What needs to be done » What you print must match the data line for line.

Task input »
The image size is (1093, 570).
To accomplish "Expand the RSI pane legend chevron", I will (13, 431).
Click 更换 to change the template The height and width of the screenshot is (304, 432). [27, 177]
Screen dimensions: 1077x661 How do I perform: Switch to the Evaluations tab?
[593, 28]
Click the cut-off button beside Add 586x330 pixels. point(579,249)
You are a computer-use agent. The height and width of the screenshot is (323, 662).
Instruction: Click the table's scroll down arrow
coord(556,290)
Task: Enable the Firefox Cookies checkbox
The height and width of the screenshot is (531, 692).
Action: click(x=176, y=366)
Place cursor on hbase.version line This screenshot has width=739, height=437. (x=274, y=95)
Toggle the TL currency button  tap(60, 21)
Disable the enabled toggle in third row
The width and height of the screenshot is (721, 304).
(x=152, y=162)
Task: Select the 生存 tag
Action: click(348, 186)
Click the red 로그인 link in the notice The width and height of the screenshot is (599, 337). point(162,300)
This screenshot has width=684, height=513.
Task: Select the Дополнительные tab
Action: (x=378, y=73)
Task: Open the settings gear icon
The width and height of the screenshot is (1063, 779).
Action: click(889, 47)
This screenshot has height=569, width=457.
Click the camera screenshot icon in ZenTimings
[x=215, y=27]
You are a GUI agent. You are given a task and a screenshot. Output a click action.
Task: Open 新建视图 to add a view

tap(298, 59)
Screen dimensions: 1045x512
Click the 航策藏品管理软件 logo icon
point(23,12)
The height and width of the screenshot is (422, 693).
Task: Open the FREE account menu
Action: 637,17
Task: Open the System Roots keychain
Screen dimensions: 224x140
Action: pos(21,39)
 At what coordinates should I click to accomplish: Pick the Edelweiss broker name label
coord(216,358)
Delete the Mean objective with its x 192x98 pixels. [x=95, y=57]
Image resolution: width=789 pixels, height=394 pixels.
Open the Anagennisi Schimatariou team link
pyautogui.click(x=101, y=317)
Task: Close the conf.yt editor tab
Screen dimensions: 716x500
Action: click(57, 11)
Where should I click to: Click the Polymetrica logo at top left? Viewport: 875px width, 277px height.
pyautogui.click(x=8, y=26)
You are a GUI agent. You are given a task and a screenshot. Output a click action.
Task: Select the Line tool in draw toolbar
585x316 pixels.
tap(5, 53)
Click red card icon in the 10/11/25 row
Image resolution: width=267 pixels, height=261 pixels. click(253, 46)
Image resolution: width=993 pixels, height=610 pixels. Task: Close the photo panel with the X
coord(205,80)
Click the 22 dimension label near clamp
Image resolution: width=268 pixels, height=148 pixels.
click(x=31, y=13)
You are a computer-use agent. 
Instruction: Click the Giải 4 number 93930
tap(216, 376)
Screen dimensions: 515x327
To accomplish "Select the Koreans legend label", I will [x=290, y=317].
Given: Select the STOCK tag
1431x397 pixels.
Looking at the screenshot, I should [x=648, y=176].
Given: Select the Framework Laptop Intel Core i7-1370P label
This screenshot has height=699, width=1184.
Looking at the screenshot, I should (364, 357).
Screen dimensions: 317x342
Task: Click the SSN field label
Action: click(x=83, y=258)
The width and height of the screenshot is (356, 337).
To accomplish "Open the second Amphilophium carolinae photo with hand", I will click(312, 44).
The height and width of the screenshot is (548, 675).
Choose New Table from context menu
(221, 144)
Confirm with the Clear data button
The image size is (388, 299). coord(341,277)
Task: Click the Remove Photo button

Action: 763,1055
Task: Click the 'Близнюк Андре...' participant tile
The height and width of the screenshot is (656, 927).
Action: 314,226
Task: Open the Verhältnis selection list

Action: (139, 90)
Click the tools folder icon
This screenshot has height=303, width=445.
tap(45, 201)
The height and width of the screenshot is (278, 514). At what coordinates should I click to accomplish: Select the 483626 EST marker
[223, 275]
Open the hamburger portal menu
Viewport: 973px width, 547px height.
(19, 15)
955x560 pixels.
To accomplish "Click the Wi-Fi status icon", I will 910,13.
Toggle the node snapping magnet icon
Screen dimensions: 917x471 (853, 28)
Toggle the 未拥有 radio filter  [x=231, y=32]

Output below »
The image size is (1093, 570).
To accomplish "Expand the RSI pane legend chevron", I will (13, 431).
Click 更换 to change the template The height and width of the screenshot is (304, 432). [27, 177]
Screen dimensions: 1077x661 How do I perform: Switch to the Evaluations tab?
[593, 28]
Click the cut-off button beside Add 586x330 pixels. point(579,249)
You are a computer-use agent. The height and width of the screenshot is (323, 662).
Instruction: Click the table's scroll down arrow
coord(556,290)
Task: Enable the Firefox Cookies checkbox
The height and width of the screenshot is (531, 692).
Action: click(x=176, y=366)
Place cursor on hbase.version line This screenshot has width=739, height=437. (x=274, y=95)
Toggle the TL currency button  tap(60, 21)
Disable the enabled toggle in third row
The width and height of the screenshot is (721, 304).
(x=152, y=162)
Task: Select the 生存 tag
Action: click(348, 186)
Click the red 로그인 link in the notice The width and height of the screenshot is (599, 337). point(162,300)
This screenshot has width=684, height=513.
Task: Select the Дополнительные tab
Action: (x=378, y=73)
Task: Open the settings gear icon
The width and height of the screenshot is (1063, 779).
Action: click(889, 47)
This screenshot has height=569, width=457.
Click the camera screenshot icon in ZenTimings
[x=215, y=27]
You are a GUI agent. You are given a task and a screenshot. Output a click action.
Task: Open 新建视图 to add a view

tap(298, 59)
Screen dimensions: 1045x512
Click the 航策藏品管理软件 logo icon
point(23,12)
The height and width of the screenshot is (422, 693).
Task: Open the FREE account menu
Action: 637,17
Task: Open the System Roots keychain
Screen dimensions: 224x140
Action: pos(21,39)
 At what coordinates should I click to accomplish: Pick the Edelweiss broker name label
coord(216,358)
Delete the Mean objective with its x 192x98 pixels. [x=95, y=57]
Image resolution: width=789 pixels, height=394 pixels.
Open the Anagennisi Schimatariou team link
pyautogui.click(x=101, y=317)
Task: Close the conf.yt editor tab
Screen dimensions: 716x500
Action: click(57, 11)
Where should I click to: Click the Polymetrica logo at top left? Viewport: 875px width, 277px height.
pyautogui.click(x=8, y=26)
You are a GUI agent. You are given a task and a screenshot. Output a click action.
Task: Select the Line tool in draw toolbar
585x316 pixels.
tap(5, 53)
Click red card icon in the 10/11/25 row
Image resolution: width=267 pixels, height=261 pixels. click(253, 46)
Image resolution: width=993 pixels, height=610 pixels. Task: Close the photo panel with the X
coord(205,80)
Click the 22 dimension label near clamp
Image resolution: width=268 pixels, height=148 pixels.
click(x=31, y=13)
You are a computer-use agent. 
Instruction: Click the Giải 4 number 93930
tap(216, 376)
Screen dimensions: 515x327
To accomplish "Select the Koreans legend label", I will [x=290, y=317].
Given: Select the STOCK tag
1431x397 pixels.
Looking at the screenshot, I should [x=648, y=176].
Given: Select the Framework Laptop Intel Core i7-1370P label
This screenshot has height=699, width=1184.
Looking at the screenshot, I should (364, 357).
Screen dimensions: 317x342
Task: Click the SSN field label
Action: click(x=83, y=258)
The width and height of the screenshot is (356, 337).
To accomplish "Open the second Amphilophium carolinae photo with hand", I will click(312, 44).
The height and width of the screenshot is (548, 675).
Choose New Table from context menu
(221, 144)
Confirm with the Clear data button
The image size is (388, 299). coord(341,277)
Task: Click the Remove Photo button

Action: 763,1055
Task: Click the 'Близнюк Андре...' participant tile
The height and width of the screenshot is (656, 927).
Action: 314,226
Task: Open the Verhältnis selection list

Action: (139, 90)
Click the tools folder icon
This screenshot has height=303, width=445.
tap(45, 201)
The height and width of the screenshot is (278, 514). At what coordinates should I click to accomplish: Select the 483626 EST marker
[223, 275]
Open the hamburger portal menu
Viewport: 973px width, 547px height.
(19, 15)
955x560 pixels.
To accomplish "Click the Wi-Fi status icon", I will 910,13.
Toggle the node snapping magnet icon
Screen dimensions: 917x471 (853, 28)
Toggle the 未拥有 radio filter  [x=231, y=32]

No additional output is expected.